Yes, I understand parents wondering, worrying and feeling impatient about successful toilet training, even though it is something every healthy normal child eventually achieves. But we can create resistance, distrust, even shame when we coax a child to the potty one moment before he’s ready.
One problem is the word ‘training,’ which gives us the impression that we must be proactive in a process that is best advised to happen naturally. When children are ready, they train themselves. If we are patient and create the atmosphere of acceptance our child needs to initiate his transition from diapers to toilet, he will master the skill easily, and gain the feeling of autonomy he deserves.
Readiness is the key.
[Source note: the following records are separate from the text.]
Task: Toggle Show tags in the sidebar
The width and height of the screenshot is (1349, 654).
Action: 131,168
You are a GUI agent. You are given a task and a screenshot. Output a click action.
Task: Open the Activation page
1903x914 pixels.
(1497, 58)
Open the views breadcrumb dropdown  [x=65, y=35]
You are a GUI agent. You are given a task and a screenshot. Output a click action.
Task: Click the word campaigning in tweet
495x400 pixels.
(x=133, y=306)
Children must be ready physically (have bladder and bowel capacity and muscle control), cognitively (be fully aware of what they are supposed to do), and they must be ready emotionally to let go of a situation they are used to and comfortable with (urinating and releasing feces into a diaper whenever they feel like it.)
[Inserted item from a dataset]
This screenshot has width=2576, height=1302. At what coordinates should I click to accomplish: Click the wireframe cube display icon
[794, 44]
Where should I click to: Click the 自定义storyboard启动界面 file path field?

Parents lay the groundwork for the child’s readiness when, beginning at birth, we make diaper changes an enjoyable, cooperative time together, and respect the baby by slowing down and talking him through each part of the process.
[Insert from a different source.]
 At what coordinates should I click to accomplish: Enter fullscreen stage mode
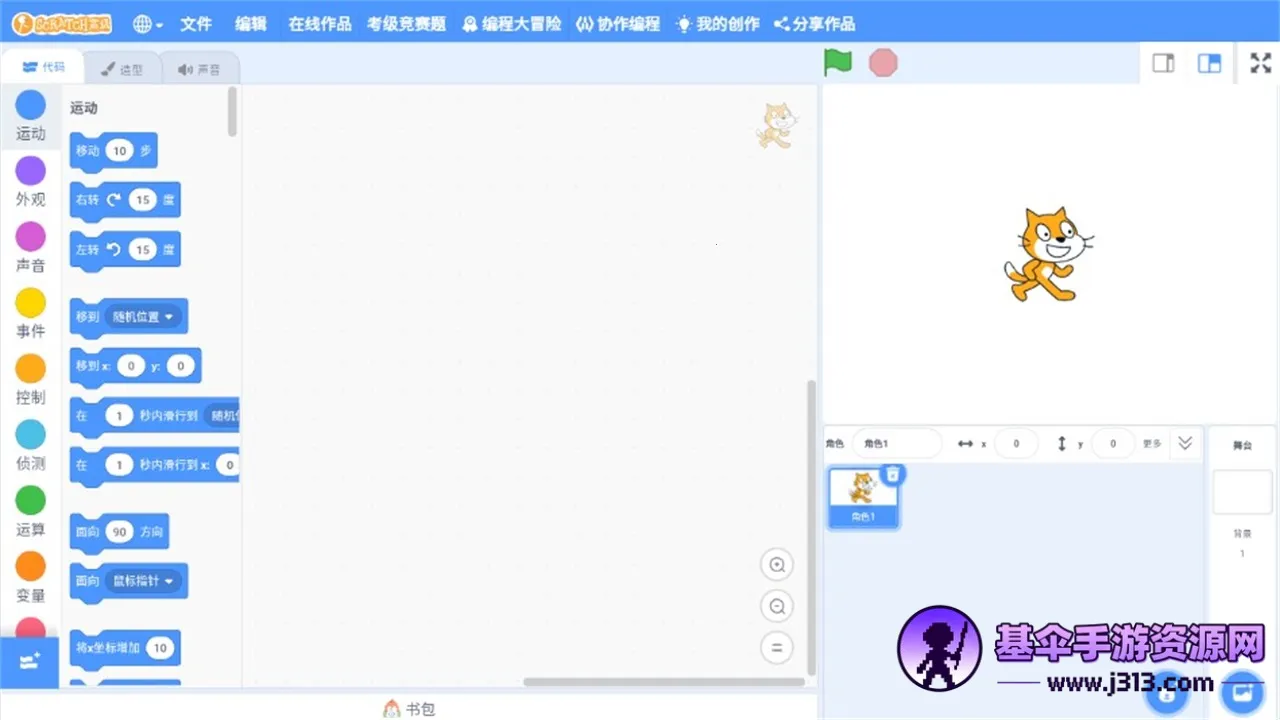tap(1261, 63)
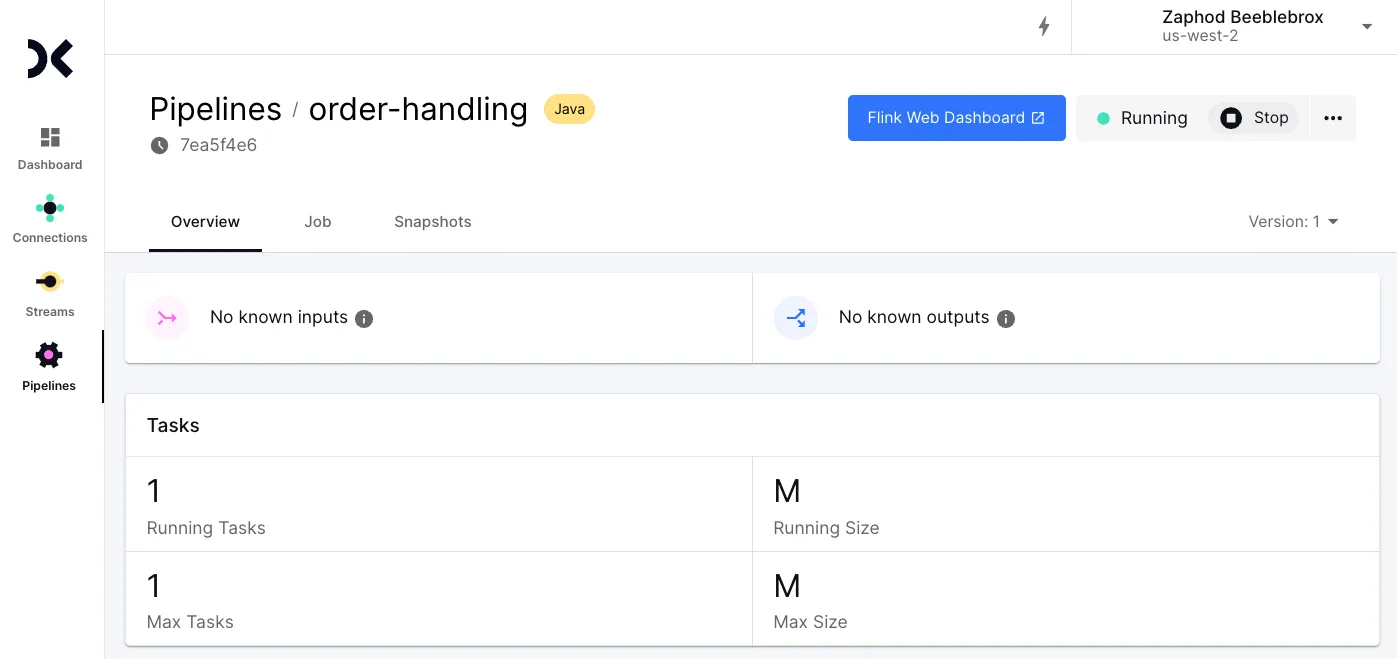
Task: Open the Dashboard sidebar icon
Action: (50, 137)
When the child begins to show signs of toilet readiness (he lets you know he has urinated, wants the wet diaper removed immediately, and then begins to tell you before he urinates), it might be time to have a small potty on hand. Then, every person who cares for the child are advised to be on board to refrain from asking the child to use the potty, or nudging in anyway. Some children are extremely sensitive to being pushed in this area, and reactions can be as extreme as holding feces in for days, or having to put a diaper on and hide to be able to have bowel movement for years after having been supposedly ‘trained’.
I have seen cases where children began a pattern of resistance when the parent coaxed them to use the potty, and the relationship of resistance continued in other areas into adulthood. Parents must tread carefully when dealing with toilet issues.
It is safest to relax, remain patient and allow the child to tell us every time he wants to go to the toilet on his own. The process of self-training can take weeks, even months. Disruptions in the child’s life (a new sibling, traveling) can cause him to backtrack, even after we thought him fully trained. In those cases it’s best to “go with the flow” (so to speak) and keep diapers or pull-ups available well after training seems finished.
Trusting our child pays off for everyone. The child takes pride in his newfound autonomy, and his self-confidence grows. By being trusted to ‘let go’ when he is ready, he can ‘hold on’ to intrinsic motivation. After all, if we have to control our bodily functions to please our parents, what can we ever own?